The order in the Converse College case is identical with that in the Wofford College case, except that the order in the Converse College case contains this additional paragraph :

“The bond herein required shall be complementary and in addition to the liability of the plaintiff under the stipulation heretofore executed by it, and nothing herein provided shall be regarded as impairing or restricting any obligation of the plaintiff under such stipulation, but shall simply be in addition thereto.”

Bonds were duly given by both appellants pursuant to the orders and were afterward supplemented and increased during the litigation to protect the payment of taxes for succeeding years.

Counsel for the colleges and the defendants, now respondents, entered into the aforementioned stipulations of fact for the hearing of the cases on the merits, important parts of which are here reproduced:

“5. That heretofore and prior to the year 1933, the colleges had invested certain portions of their endowment funds in mortgages on the various parcels of real estate involved in these actions, such mortgages being executed by the several then owners of the several properties.

“6. That the several owners of the properties involved subsequently defaulted in the payment of the several mortgage debts and the colleges thereupon acquired title to all of the parcels of real estate involved, at different times, either by deeds executed by the owners of such property in satisfaction of the mortgage debts or by way of foreclosure of the mortgages held by the colleges. That there is attached to this Stipulation an abstract, marked Exhibit ‘A’, giving certain particulars of the acquisition of the several parcels of property by Wofford College, and a similar abstract, marked Exhibit ‘C’, giving certain particulars of the acquisition of the several parcels of property by Converse College, which separate abstracts are to be considered as part of the proofs in the two respective cases, applying to the particular college’s case to which the respective abstracts are designated as applying.

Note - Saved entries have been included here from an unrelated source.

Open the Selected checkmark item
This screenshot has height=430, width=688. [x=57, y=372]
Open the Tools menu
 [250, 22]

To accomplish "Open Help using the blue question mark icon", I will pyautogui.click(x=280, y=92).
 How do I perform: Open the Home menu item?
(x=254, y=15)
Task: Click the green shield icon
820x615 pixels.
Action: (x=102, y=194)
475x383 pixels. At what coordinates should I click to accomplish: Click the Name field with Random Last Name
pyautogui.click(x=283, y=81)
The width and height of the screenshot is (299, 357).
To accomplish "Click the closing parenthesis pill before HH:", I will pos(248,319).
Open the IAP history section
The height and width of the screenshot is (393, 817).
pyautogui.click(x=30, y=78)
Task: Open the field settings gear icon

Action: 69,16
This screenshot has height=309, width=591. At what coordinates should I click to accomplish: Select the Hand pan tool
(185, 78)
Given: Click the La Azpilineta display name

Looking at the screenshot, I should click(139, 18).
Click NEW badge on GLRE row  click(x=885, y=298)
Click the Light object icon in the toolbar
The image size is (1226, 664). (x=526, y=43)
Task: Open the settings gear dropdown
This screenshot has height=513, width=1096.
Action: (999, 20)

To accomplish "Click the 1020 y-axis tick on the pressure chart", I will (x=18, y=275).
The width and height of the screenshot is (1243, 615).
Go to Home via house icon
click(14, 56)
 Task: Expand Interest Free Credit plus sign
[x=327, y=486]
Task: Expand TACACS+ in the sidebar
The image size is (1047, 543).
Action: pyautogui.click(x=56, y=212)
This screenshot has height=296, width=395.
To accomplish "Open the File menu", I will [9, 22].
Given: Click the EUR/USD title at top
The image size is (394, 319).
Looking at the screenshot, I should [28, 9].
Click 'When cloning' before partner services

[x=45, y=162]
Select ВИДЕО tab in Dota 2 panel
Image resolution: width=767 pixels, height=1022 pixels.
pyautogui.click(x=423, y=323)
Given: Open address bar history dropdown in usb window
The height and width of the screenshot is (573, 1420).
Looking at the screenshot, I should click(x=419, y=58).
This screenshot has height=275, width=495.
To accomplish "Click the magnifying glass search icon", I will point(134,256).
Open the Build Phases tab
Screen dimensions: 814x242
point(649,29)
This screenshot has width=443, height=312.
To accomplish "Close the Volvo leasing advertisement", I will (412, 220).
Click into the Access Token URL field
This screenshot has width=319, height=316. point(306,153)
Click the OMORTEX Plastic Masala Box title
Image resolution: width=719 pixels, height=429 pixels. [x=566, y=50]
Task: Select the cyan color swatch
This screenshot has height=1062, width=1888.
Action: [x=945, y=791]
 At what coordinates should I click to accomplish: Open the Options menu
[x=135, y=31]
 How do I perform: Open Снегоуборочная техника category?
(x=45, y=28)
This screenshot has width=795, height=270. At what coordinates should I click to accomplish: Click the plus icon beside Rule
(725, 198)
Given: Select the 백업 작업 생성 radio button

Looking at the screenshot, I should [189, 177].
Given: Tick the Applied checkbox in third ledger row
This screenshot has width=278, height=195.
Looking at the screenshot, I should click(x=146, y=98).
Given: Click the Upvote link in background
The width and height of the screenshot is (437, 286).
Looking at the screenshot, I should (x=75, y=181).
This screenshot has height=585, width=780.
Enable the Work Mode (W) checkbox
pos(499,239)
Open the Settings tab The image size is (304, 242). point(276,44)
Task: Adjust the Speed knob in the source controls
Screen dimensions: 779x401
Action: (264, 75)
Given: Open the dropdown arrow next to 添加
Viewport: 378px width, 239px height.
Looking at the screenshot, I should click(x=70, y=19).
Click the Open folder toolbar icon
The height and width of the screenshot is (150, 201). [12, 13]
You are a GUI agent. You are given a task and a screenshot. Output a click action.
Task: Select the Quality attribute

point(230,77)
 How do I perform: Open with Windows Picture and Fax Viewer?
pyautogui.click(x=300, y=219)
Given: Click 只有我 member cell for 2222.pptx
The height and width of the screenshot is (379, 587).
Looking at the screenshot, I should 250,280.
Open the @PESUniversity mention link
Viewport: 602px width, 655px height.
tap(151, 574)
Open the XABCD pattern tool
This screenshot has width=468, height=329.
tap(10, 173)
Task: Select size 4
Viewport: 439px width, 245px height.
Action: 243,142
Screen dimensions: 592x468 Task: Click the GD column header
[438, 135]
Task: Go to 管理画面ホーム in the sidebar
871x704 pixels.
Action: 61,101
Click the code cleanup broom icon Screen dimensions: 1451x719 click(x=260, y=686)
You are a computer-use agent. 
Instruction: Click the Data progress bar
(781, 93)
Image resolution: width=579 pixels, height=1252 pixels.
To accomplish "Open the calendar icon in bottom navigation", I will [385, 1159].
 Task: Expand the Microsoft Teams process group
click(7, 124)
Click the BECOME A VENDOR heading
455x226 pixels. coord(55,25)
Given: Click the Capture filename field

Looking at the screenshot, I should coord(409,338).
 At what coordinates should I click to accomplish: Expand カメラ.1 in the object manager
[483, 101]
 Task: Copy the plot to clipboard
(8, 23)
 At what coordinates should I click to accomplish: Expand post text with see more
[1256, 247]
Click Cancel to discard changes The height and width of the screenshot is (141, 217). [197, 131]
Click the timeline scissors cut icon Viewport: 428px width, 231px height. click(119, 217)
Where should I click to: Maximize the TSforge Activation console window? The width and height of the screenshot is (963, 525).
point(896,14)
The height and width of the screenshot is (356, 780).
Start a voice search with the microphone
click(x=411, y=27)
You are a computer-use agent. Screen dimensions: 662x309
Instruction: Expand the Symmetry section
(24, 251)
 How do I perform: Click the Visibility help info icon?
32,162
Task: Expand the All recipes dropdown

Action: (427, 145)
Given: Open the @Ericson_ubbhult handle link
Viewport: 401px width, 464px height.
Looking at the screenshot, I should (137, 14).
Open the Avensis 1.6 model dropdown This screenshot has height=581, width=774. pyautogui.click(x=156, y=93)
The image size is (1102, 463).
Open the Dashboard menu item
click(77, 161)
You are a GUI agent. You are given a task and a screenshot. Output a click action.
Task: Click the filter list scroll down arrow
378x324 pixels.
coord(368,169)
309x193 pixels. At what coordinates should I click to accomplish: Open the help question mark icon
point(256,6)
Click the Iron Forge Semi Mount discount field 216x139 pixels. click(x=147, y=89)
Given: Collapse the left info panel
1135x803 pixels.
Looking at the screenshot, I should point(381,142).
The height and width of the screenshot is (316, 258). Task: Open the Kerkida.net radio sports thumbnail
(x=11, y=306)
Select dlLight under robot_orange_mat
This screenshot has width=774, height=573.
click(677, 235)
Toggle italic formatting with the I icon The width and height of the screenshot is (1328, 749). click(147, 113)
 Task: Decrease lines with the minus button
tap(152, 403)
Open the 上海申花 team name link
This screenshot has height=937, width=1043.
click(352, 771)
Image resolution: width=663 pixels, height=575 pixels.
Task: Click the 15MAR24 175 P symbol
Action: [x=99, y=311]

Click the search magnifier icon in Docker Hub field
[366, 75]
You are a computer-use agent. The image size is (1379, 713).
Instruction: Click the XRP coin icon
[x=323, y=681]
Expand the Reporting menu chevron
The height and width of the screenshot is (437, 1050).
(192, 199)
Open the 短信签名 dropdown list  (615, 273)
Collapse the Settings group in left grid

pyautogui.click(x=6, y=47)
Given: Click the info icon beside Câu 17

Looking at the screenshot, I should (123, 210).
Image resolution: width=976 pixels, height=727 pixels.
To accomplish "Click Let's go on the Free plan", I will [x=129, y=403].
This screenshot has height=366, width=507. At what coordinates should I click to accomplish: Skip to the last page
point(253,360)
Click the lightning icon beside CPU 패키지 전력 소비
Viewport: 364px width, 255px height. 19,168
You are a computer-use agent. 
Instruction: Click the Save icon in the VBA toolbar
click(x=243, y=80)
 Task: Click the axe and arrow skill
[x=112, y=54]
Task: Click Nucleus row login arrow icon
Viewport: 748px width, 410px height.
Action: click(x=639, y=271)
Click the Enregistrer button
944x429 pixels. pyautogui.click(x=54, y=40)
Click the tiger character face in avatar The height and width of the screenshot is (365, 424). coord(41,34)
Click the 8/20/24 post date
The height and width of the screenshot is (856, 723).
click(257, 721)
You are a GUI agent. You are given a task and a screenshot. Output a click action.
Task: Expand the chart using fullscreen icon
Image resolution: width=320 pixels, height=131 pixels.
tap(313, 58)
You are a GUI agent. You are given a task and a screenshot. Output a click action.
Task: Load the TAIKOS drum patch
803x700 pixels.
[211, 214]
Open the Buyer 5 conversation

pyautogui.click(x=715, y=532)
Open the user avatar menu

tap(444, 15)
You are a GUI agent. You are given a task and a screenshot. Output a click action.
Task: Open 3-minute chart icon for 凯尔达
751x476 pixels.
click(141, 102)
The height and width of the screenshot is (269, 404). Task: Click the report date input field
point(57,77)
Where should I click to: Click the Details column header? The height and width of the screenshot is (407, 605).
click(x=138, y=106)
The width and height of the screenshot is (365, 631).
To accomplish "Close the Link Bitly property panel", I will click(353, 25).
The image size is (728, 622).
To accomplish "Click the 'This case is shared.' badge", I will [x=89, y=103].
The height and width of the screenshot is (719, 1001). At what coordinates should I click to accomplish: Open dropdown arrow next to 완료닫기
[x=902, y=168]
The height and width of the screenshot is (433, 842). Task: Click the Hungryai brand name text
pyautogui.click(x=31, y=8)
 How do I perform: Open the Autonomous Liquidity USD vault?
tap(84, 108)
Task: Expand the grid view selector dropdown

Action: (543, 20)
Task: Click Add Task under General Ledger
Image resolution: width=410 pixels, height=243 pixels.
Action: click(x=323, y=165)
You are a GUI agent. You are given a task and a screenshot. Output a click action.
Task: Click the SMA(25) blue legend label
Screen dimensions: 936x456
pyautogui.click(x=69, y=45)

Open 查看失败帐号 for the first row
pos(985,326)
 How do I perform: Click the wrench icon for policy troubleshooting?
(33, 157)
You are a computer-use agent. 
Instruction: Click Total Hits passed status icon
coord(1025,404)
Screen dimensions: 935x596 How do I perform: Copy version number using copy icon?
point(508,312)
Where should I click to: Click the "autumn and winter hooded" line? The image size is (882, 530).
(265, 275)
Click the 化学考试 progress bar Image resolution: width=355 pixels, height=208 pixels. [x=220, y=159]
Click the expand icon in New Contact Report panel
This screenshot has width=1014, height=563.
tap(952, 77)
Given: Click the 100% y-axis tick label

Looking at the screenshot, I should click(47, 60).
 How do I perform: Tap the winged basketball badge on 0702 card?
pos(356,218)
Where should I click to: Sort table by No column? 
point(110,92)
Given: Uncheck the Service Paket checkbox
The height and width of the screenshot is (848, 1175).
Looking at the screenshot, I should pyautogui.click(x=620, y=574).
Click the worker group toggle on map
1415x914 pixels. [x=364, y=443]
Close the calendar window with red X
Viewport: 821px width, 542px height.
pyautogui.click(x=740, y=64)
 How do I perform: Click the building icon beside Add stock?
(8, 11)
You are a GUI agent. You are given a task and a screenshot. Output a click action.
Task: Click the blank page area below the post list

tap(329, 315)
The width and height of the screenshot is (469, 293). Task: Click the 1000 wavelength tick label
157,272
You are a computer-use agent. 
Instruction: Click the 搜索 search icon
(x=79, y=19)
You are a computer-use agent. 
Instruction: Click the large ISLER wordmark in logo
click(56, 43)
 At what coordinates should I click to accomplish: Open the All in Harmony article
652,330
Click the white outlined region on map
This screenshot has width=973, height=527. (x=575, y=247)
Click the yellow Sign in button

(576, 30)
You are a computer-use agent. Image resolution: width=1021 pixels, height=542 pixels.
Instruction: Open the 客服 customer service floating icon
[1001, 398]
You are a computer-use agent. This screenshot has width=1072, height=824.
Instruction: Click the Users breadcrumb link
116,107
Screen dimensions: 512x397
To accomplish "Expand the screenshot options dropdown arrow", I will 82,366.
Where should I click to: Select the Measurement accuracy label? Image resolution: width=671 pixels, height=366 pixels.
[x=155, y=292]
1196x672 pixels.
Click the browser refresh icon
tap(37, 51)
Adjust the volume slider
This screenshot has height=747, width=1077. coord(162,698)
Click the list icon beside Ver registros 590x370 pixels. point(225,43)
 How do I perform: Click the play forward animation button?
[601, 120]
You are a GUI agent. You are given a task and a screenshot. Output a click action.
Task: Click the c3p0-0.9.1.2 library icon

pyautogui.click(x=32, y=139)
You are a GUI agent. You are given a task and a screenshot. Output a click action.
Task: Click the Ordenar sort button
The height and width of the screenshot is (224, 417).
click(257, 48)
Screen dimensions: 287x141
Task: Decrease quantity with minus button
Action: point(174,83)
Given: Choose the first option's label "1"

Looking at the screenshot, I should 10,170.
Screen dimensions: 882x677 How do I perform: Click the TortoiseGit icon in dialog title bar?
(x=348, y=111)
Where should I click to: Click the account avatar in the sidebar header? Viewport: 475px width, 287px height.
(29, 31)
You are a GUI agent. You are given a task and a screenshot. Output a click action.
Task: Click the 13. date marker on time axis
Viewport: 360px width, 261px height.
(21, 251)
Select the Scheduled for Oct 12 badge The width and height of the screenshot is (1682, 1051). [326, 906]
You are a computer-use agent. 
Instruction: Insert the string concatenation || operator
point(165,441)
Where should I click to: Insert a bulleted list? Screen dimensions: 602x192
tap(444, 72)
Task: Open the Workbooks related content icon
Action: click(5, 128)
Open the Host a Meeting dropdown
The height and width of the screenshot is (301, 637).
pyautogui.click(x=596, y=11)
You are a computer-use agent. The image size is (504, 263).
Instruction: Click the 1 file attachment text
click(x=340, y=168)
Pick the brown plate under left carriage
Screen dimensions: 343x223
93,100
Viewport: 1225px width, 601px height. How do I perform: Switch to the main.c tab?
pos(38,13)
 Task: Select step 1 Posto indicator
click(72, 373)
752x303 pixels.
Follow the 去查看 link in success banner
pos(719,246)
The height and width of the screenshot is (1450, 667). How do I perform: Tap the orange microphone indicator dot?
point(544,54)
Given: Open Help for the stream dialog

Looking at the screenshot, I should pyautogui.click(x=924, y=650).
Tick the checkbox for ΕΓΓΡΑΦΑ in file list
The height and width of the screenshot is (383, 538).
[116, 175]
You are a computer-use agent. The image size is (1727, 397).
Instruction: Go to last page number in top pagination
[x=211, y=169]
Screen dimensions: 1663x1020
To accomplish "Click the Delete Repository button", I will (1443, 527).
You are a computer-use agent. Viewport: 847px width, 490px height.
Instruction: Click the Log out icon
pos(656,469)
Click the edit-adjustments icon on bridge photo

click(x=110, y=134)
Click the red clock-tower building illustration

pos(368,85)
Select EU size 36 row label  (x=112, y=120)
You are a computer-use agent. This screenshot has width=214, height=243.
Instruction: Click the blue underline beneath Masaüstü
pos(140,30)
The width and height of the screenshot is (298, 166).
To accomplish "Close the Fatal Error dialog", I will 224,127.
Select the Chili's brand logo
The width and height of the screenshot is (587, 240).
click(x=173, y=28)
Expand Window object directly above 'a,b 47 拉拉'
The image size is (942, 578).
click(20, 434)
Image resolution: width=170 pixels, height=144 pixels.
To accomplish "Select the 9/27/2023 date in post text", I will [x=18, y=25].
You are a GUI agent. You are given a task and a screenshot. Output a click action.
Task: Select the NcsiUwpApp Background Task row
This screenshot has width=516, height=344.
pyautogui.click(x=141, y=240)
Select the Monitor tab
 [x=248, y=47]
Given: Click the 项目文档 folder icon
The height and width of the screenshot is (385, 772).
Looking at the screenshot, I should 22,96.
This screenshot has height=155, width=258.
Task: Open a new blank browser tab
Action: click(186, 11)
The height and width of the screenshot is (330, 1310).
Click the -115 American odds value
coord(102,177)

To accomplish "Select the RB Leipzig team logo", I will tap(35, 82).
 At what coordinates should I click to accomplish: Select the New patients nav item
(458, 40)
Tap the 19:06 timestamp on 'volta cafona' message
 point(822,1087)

“7. That the colleges either still own the said properties, or subsequent to the tax abatements hereinafter referred to, have conveyed the same to others, agreeing to indemnify and guarantee the colleges’ respective grantees against the payment of any of the taxes involved in these actions.”

The stipulations then recite the regular return and assessment of the property for taxes, nonpayment thereof, issuance of the usual executions., etc.; that thereafter the colleges filed applications with the Comptroller General for abatements upon the strength of the Act of 1936 and the fact that the properties were owned by the colleges which did not receive sufficient revenue to pay the taxes; that the Comptroller General thereupon issued to the county officers orders of abatement which were entered and credited as valid; and that the Tax Collector notified the colleges in writing about September 1, 1943, of his intention to levy upon and sell the properties for the delinquent taxes, which he prepared to do until enjoined in these proceedings. Paragraph eighteen of the stipulations is as follows:

“18. That if the taxes, penalties and costs involved in this proceeding, and covered by the orders of abatement aforesaid, were liens and collectible by levy, execution and sale at the time of the commencement of these actions, then as between the parties hereto, they are payable by the colleges without the defendants actually proceeding with formal execution and sale of the properties, and defendants need not take such steps, but the said taxes will be paid severally by the colleges, if and as ordered paid by the Court in these cases.”

The very lengthy stipulations also contain recitals of fact which are pertinent to minor issues and they will be referred to in the disposition of the latter later herein.

The cases were heard together in the lower court as has been said, and resulted in judgments against both colleges on all issues, whereupon this appeal was prosecuted by them upon exceptions which raise the questions which will be discussed. The eighth relates only to the contention that the former decisions of this Court hereabout (201 S. C., 315, 23 S. E. (2d), 9, and 201 S. C., 335, 23 S. E., (2d), 16) are erroneous and should be overruled. Disposition adverse to appellants has already been made of this.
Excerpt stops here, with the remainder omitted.